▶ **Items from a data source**

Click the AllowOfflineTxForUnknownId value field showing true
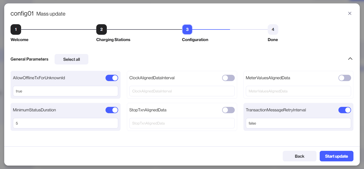Screen dimensions: 364x169 click(65, 91)
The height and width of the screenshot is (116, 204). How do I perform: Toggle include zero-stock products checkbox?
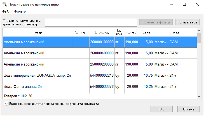[7, 104]
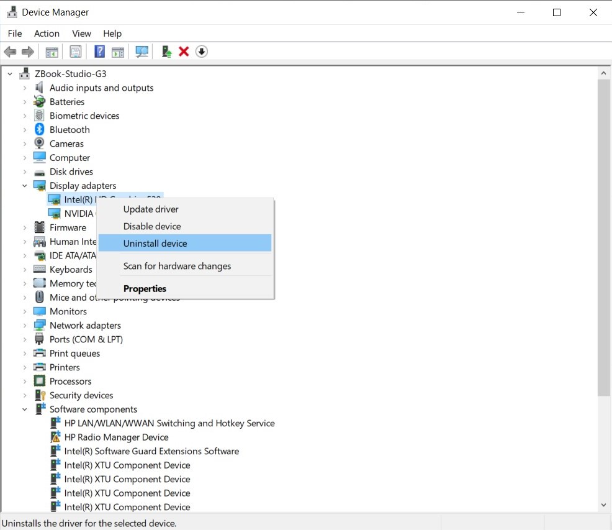Open Properties from the context menu

145,288
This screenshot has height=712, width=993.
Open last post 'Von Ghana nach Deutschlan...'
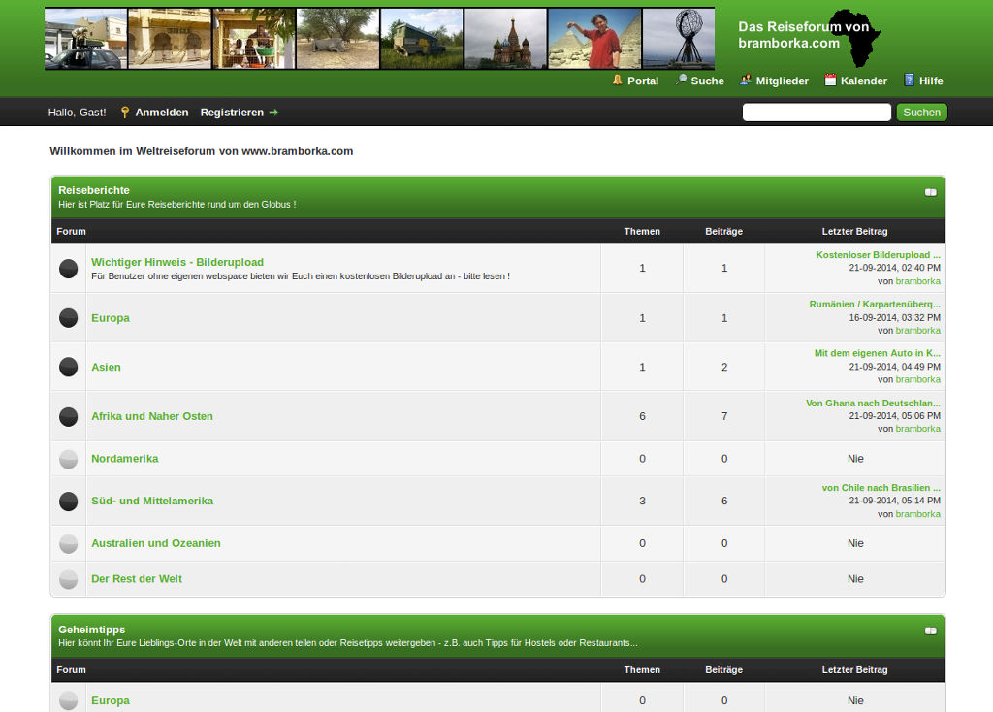pyautogui.click(x=873, y=403)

▶ **ABOUT THIS TASK**
Extract, word for word, every line from the one containing "This screenshot has height=712, width=993." to the end of the data above, both ends included, and leave out the pictures.

▶ **EXERCISE OUTPUT**
This screenshot has height=712, width=993.
Open last post 'Von Ghana nach Deutschlan...'
pyautogui.click(x=873, y=403)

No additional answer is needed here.